We have never before had occasion to directly pass upon the exact question at issue between plaintiff and defendant Howe; but we *261think that an application of the principles announced in onr former decisions necessarily leads to its determination in favor of the contention of the plaintiff.

The principle on which all our decisions on the subject have proceeded is that the question is one of intention, as indicated by the plat, with reference to which all the conveyances were made. This plat, as we think, clearly implies that the outermost platted blocks should be and remain the riparian or shore blocks, and, as such, have all the riparian rights in and to the water, and the land under the water, in front of them, which any riparian or shore estate has. This would be the impression which would be inevitably produced on the mind upon a mere inspection of the plat.

Where a party conveys a parcel of land bounded by water, it will never be presumed that he reserves to himself proprietary rights in front of the land conveyed. The intention to do so must clearly appear from the conveyance; and the mere fact that the boundary of the lot conveyed is indicated by a line on the plat will not limit the grant to the lines on the plat, or operate to reserve to the grantor proprietary rights in front of the lot. Watson v. Peters, 26 Mich. 508. Had the blocks conveyed to plaintiff been original shore blocks, (with no block platted out in the water in front of them,) or had Rice, before conveying these outermost water blocks, reclaimed and filled them up, there could have been no question but that the grantees would have acquired all the riparian rights in the water, and land under water in front of them, usually appurtenant to shore land.

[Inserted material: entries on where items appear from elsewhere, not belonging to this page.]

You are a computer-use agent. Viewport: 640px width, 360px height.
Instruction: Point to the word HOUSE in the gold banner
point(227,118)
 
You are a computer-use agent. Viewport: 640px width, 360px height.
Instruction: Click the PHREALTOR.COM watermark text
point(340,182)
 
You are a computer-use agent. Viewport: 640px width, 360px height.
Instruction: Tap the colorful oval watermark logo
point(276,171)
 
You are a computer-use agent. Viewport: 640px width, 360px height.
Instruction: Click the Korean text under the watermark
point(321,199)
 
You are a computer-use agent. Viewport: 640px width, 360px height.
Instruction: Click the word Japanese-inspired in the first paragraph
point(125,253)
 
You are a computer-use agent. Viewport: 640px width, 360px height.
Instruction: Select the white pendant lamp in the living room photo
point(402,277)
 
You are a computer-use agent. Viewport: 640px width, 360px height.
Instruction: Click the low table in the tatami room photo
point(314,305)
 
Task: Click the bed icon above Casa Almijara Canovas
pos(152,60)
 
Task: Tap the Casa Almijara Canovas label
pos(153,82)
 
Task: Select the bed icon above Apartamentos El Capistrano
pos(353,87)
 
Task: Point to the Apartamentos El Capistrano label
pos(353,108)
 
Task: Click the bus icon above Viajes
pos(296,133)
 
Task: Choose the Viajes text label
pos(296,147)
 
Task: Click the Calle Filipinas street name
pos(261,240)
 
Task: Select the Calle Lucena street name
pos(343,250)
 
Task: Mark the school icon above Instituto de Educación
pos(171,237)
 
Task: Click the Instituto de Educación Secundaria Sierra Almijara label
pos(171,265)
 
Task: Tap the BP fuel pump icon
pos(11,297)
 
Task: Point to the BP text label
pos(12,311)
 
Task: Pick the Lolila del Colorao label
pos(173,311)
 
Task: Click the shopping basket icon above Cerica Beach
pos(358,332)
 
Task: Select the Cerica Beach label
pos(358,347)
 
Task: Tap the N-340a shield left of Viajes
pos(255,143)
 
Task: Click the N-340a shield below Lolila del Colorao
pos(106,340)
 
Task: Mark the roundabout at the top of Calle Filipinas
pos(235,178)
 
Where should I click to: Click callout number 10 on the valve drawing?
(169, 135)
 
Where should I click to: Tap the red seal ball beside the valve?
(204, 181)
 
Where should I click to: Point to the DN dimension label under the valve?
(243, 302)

But the platting of these water blocks, and conveying them with reference to the plat, manifestly contemplated reclaiming them and filling them in, or otherwise improving them for use; and we cannot see what difference it makes whether this had been done before Rice conveyed, or was only in contemplation. It seems to us that the plat contemplates upon its face, as clearly as words could express it, that the exterior line of these outermost blocks was to be treated as the shore line, and that the rights usually appurtenant to a riparian estate would attach' to those blocks. All the supposed legal objections to this view are more speculative and specious than practical or sound.

(Opinion published 36 N. W. Hep. SIS.)

On the appeal of defendants Emerson and Eldridge, that part of the judgment appealed from is affirmed, and on the appeal of plaintiff that part of the judgment appealed from is reversed, and the cause remanded, with directions to the court below to render judgment in favor of plaintiff:.